Années 50 : La poésie sociale des années 50 se tourne vers le Machado de Campos de Castilla. On retient l'homme dont les dernières années ont été marquées par sa conscience sociale et son travail intellectuel au service de son peuple. Se diffuse alors l'image d'un poète solidaire, intelligent et bon, qui avait su, par sa conduite, rester digne face aux circonstances.
Années 70 : La "génération 70" montre d'abord un regard de méfiance, voire d'indifférence, envers son œuvre. Cependant, à la fin de la décennie, on assiste à un retour à Machado, car une nouvelle poésie voit le jour : sincère, intime, au style conversationnel. C'est la "poésie de l'expérience".
Années 80 et 90 : La génération des poètes de la fin du siècle met en lumière deux aspects :
- Premièrement, l'acceptation incontestée de l'enseignement de Machado.
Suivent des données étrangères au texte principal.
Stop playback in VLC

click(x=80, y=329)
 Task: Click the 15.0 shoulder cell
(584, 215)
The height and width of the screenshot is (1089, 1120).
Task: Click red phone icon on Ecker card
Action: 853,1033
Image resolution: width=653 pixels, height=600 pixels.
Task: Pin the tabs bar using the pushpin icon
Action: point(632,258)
Le poète devient une source d'inspiration classique et permanente pour les générations modernes, tant par ses thèmes que par son langage poétique.
- Deuxièmement, l'adoption d'un Machado global, et non plus fragmenté en poète politique ou poète intime. De plus, depuis le milieu des années 90, on peut parler d'une nouvelle "poésie sociale". Ses motivations diffèrent de celles de l'époque de Don Antonio, mais le fond demeure : la conscience sociale actuelle se concentre sur la mondialisation politique et économique et la mauvaise conscience face aux défis urgents du Tiers-Monde.
Conclusion
En conclusion, nous pouvons affirmer qu'aujourd'hui, la poésie d'Antonio Machado est acceptée et appréciée dans son intégralité. Il est devenu une référence classique incontournable, à tel point que le chanteur catalan Joan Manuel Serrat lui a consacré un album entier.